**EXERCISE AIM**
The reply must contain exactly the lines below from the one with "Click the bulleted list icon in main toolbar" down to the one with "The image size is (1082, 951).", both included, and nothing more; please omit the pictures.

**INPUT DATA**

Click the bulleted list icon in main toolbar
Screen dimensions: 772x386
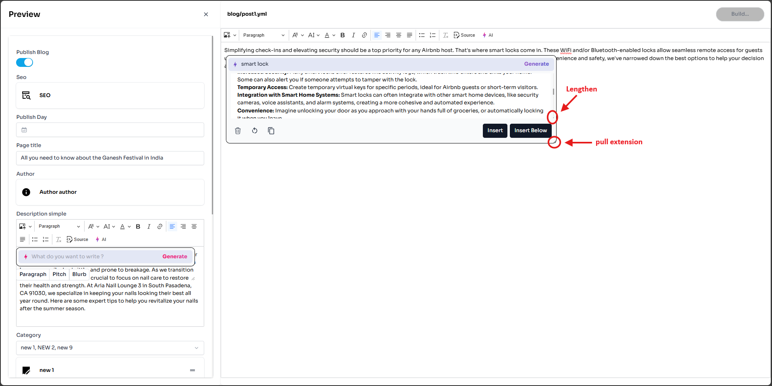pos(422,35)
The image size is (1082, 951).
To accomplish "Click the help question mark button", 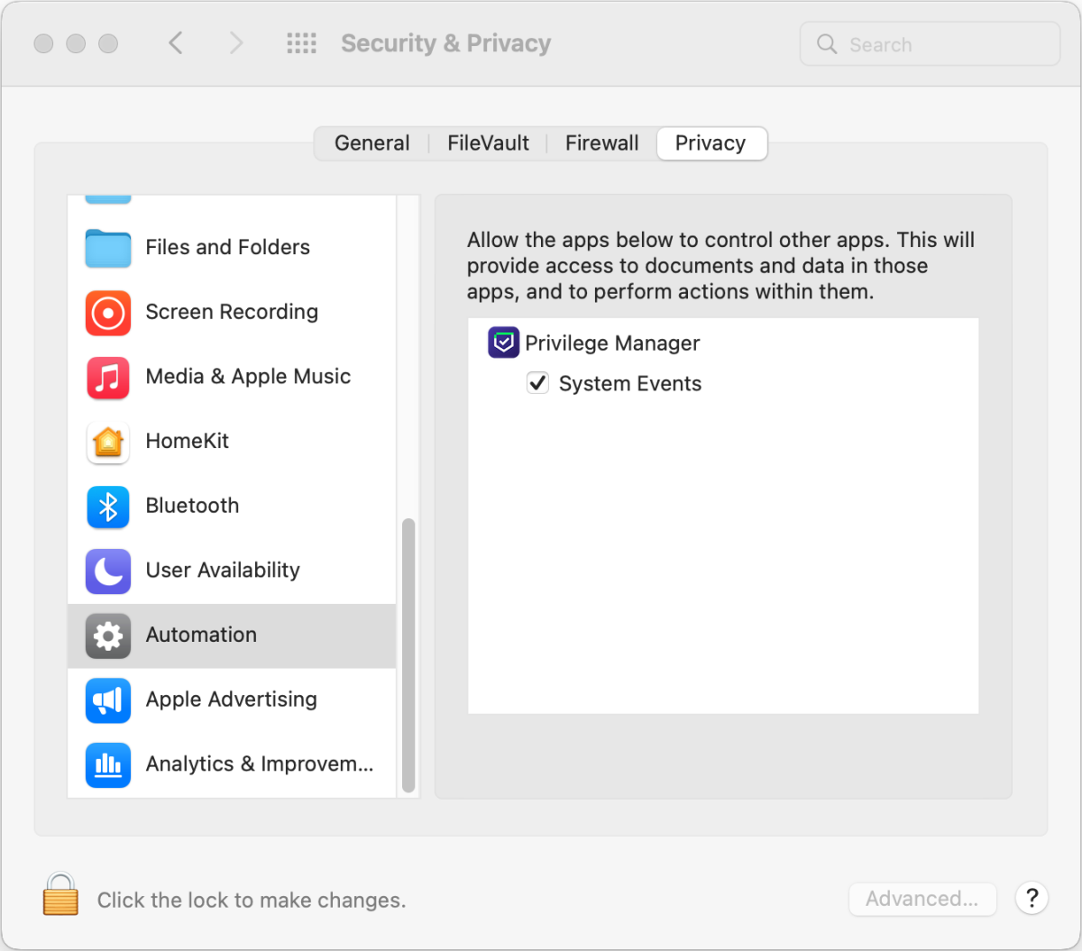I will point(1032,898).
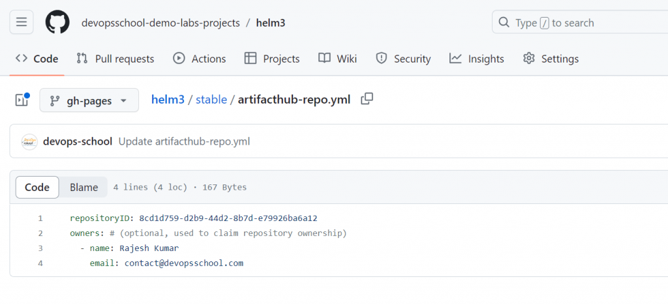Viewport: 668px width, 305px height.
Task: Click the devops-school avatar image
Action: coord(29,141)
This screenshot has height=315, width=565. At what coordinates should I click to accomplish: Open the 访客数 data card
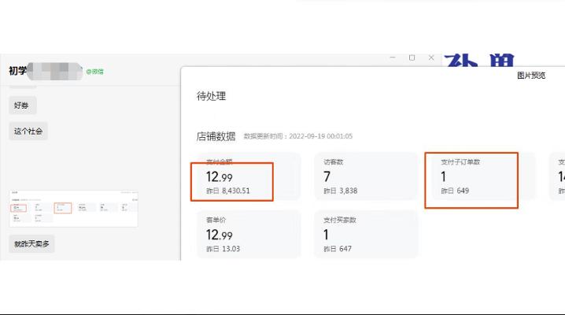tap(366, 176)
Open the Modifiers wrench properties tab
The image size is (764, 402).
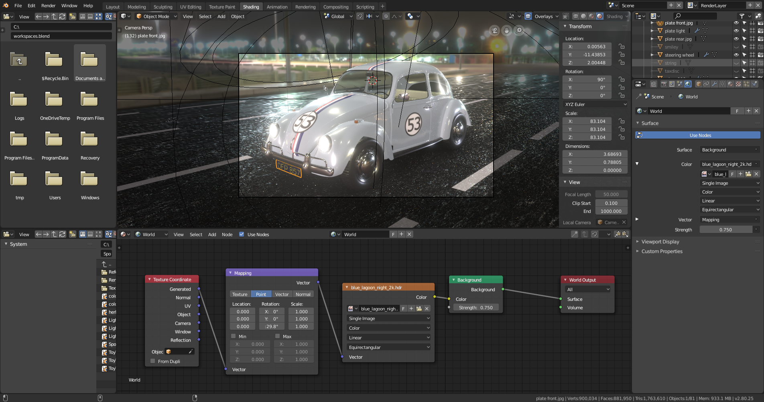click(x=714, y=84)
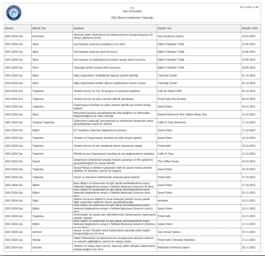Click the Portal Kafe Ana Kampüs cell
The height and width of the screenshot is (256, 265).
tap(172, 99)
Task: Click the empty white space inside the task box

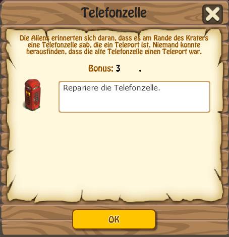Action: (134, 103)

...

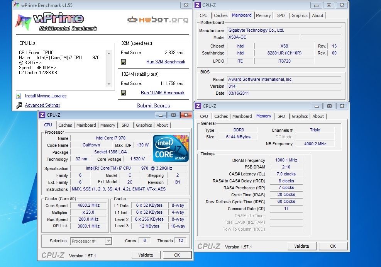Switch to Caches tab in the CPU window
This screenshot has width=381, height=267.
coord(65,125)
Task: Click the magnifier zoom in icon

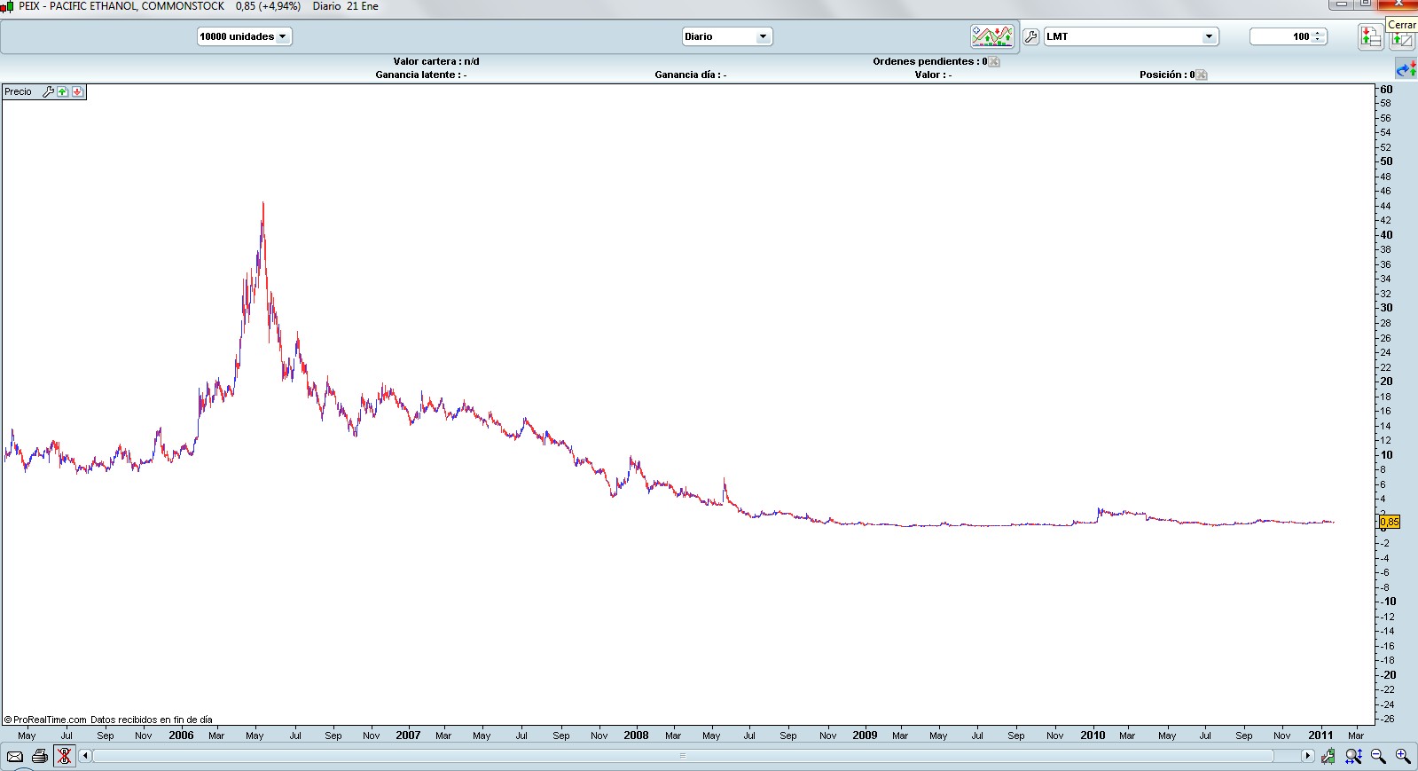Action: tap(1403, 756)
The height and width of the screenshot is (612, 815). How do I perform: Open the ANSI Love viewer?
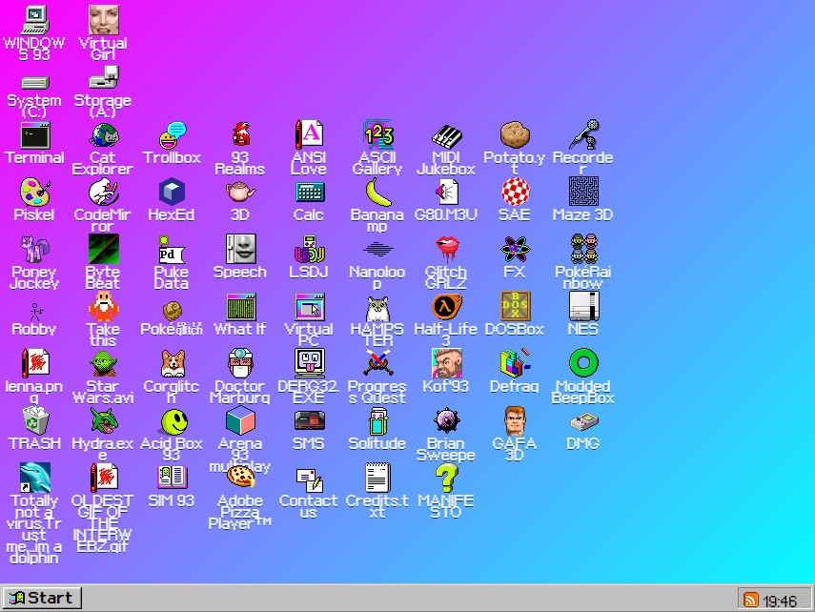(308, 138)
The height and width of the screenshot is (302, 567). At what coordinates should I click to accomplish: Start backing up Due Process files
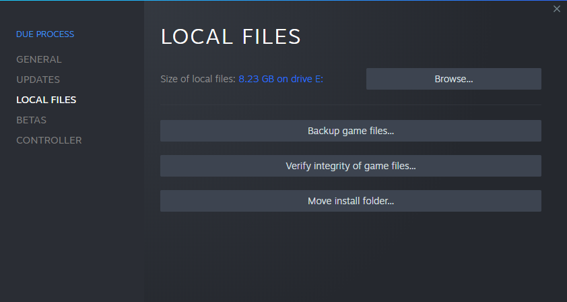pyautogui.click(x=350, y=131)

**FINISHED EXERCISE**
Click the bulleted list icon in main toolbar
Screen dimensions: 772x386
pos(422,35)
The image size is (1082, 951).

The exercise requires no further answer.